[[ Records for processing open ]]

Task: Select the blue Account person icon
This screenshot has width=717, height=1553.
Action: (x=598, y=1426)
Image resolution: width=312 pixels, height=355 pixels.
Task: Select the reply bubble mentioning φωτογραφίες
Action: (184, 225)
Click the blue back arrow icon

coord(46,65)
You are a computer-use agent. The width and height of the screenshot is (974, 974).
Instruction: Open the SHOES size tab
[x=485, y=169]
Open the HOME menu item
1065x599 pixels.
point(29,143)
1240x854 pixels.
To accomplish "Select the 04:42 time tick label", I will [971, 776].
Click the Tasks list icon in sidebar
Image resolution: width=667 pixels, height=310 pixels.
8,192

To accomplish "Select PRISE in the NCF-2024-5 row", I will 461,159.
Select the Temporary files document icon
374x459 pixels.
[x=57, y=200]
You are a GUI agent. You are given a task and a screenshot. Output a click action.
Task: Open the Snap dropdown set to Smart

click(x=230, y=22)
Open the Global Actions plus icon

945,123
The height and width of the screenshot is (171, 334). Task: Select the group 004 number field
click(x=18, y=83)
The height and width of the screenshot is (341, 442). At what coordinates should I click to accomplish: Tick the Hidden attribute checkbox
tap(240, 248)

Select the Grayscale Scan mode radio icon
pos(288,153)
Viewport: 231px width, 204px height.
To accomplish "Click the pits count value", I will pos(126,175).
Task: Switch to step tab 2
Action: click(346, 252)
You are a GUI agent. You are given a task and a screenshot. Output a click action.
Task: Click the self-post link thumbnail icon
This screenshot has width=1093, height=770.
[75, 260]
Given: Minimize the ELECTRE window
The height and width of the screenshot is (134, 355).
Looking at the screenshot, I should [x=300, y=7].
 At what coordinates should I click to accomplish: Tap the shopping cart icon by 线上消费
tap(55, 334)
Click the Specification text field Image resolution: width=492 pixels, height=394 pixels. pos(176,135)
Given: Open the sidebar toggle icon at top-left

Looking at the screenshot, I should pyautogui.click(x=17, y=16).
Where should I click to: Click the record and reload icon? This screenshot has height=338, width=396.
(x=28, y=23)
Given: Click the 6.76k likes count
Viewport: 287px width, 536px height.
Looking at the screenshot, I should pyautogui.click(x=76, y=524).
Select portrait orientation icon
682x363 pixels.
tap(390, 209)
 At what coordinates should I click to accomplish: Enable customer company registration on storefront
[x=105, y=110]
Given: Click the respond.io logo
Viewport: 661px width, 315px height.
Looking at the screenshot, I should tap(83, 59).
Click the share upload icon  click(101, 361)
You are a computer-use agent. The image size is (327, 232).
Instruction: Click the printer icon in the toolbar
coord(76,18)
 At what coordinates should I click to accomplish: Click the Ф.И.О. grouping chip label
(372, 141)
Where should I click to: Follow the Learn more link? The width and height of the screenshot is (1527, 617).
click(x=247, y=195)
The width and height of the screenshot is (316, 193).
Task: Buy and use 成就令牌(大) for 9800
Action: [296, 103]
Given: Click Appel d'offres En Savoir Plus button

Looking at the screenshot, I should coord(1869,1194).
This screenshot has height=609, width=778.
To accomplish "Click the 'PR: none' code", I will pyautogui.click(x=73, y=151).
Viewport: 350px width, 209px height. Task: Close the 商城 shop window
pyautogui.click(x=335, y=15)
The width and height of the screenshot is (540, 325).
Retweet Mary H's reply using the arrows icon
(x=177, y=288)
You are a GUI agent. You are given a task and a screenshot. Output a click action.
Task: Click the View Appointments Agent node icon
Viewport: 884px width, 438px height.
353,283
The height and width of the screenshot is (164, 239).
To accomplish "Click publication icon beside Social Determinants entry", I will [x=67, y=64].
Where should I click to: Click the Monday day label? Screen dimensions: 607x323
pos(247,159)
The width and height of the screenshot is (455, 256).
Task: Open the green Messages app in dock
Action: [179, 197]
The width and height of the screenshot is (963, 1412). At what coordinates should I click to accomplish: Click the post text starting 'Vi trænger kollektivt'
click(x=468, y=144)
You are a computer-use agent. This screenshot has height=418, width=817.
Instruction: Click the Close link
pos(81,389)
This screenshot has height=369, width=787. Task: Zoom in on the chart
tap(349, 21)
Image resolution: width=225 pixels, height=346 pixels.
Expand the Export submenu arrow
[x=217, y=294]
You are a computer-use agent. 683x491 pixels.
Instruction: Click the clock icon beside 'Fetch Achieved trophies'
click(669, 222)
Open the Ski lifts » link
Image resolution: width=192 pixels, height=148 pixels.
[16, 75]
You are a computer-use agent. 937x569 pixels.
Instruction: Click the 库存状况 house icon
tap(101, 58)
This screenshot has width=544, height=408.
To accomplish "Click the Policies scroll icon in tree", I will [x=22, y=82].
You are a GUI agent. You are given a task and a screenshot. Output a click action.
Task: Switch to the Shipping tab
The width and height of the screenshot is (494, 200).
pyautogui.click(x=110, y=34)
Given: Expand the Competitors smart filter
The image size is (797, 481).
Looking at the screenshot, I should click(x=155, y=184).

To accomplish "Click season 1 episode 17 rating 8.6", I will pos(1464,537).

[[ Records for processing closed ]]

Task details: Return the records in their entirety. Keep every character as it is.

Exercise answer:
Task: Select the blue Account person icon
This screenshot has width=717, height=1553.
Action: (x=598, y=1426)
Image resolution: width=312 pixels, height=355 pixels.
Task: Select the reply bubble mentioning φωτογραφίες
Action: (184, 225)
Click the blue back arrow icon

coord(46,65)
You are a computer-use agent. The width and height of the screenshot is (974, 974).
Instruction: Open the SHOES size tab
[x=485, y=169]
Open the HOME menu item
1065x599 pixels.
point(29,143)
1240x854 pixels.
To accomplish "Select the 04:42 time tick label", I will [971, 776].
Click the Tasks list icon in sidebar
Image resolution: width=667 pixels, height=310 pixels.
8,192

To accomplish "Select PRISE in the NCF-2024-5 row", I will 461,159.
Select the Temporary files document icon
374x459 pixels.
[x=57, y=200]
You are a GUI agent. You are given a task and a screenshot. Output a click action.
Task: Open the Snap dropdown set to Smart

click(x=230, y=22)
Open the Global Actions plus icon

945,123
The height and width of the screenshot is (171, 334). Task: Select the group 004 number field
click(x=18, y=83)
The height and width of the screenshot is (341, 442). At what coordinates should I click to accomplish: Tick the Hidden attribute checkbox
tap(240, 248)

Select the Grayscale Scan mode radio icon
pos(288,153)
Viewport: 231px width, 204px height.
To accomplish "Click the pits count value", I will pos(126,175).
Task: Switch to step tab 2
Action: click(346, 252)
You are a GUI agent. You are given a task and a screenshot. Output a click action.
Task: Click the self-post link thumbnail icon
This screenshot has width=1093, height=770.
[75, 260]
Given: Minimize the ELECTRE window
The height and width of the screenshot is (134, 355).
Looking at the screenshot, I should [x=300, y=7].
 At what coordinates should I click to accomplish: Tap the shopping cart icon by 线上消费
tap(55, 334)
Click the Specification text field Image resolution: width=492 pixels, height=394 pixels. pos(176,135)
Given: Open the sidebar toggle icon at top-left

Looking at the screenshot, I should pyautogui.click(x=17, y=16).
Where should I click to: Click the record and reload icon? This screenshot has height=338, width=396.
(x=28, y=23)
Given: Click the 6.76k likes count
Viewport: 287px width, 536px height.
Looking at the screenshot, I should pyautogui.click(x=76, y=524).
Select portrait orientation icon
682x363 pixels.
tap(390, 209)
 At what coordinates should I click to accomplish: Enable customer company registration on storefront
[x=105, y=110]
Given: Click the respond.io logo
Viewport: 661px width, 315px height.
Looking at the screenshot, I should tap(83, 59).
Click the share upload icon  click(101, 361)
You are a computer-use agent. The image size is (327, 232).
Instruction: Click the printer icon in the toolbar
coord(76,18)
 At what coordinates should I click to accomplish: Click the Ф.И.О. grouping chip label
(372, 141)
Where should I click to: Follow the Learn more link? The width and height of the screenshot is (1527, 617).
click(x=247, y=195)
The width and height of the screenshot is (316, 193).
Task: Buy and use 成就令牌(大) for 9800
Action: [296, 103]
Given: Click Appel d'offres En Savoir Plus button

Looking at the screenshot, I should coord(1869,1194).
This screenshot has height=609, width=778.
To accomplish "Click the 'PR: none' code", I will pyautogui.click(x=73, y=151).
Viewport: 350px width, 209px height. Task: Close the 商城 shop window
pyautogui.click(x=335, y=15)
The width and height of the screenshot is (540, 325).
Retweet Mary H's reply using the arrows icon
(x=177, y=288)
You are a GUI agent. You are given a task and a screenshot. Output a click action.
Task: Click the View Appointments Agent node icon
Viewport: 884px width, 438px height.
353,283
The height and width of the screenshot is (164, 239).
To accomplish "Click publication icon beside Social Determinants entry", I will [x=67, y=64].
Where should I click to: Click the Monday day label? Screen dimensions: 607x323
pos(247,159)
The width and height of the screenshot is (455, 256).
Task: Open the green Messages app in dock
Action: [179, 197]
The width and height of the screenshot is (963, 1412). At what coordinates should I click to accomplish: Click the post text starting 'Vi trænger kollektivt'
click(x=468, y=144)
You are a computer-use agent. This screenshot has height=418, width=817.
Instruction: Click the Close link
pos(81,389)
This screenshot has height=369, width=787. Task: Zoom in on the chart
tap(349, 21)
Image resolution: width=225 pixels, height=346 pixels.
Expand the Export submenu arrow
[x=217, y=294]
You are a computer-use agent. 683x491 pixels.
Instruction: Click the clock icon beside 'Fetch Achieved trophies'
click(669, 222)
Open the Ski lifts » link
Image resolution: width=192 pixels, height=148 pixels.
[16, 75]
You are a computer-use agent. 937x569 pixels.
Instruction: Click the 库存状况 house icon
tap(101, 58)
This screenshot has width=544, height=408.
To accomplish "Click the Policies scroll icon in tree", I will [x=22, y=82].
You are a GUI agent. You are given a task and a screenshot. Output a click action.
Task: Switch to the Shipping tab
The width and height of the screenshot is (494, 200).
pyautogui.click(x=110, y=34)
Given: Expand the Competitors smart filter
The image size is (797, 481).
Looking at the screenshot, I should click(x=155, y=184).

To accomplish "Click season 1 episode 17 rating 8.6", I will pos(1464,537).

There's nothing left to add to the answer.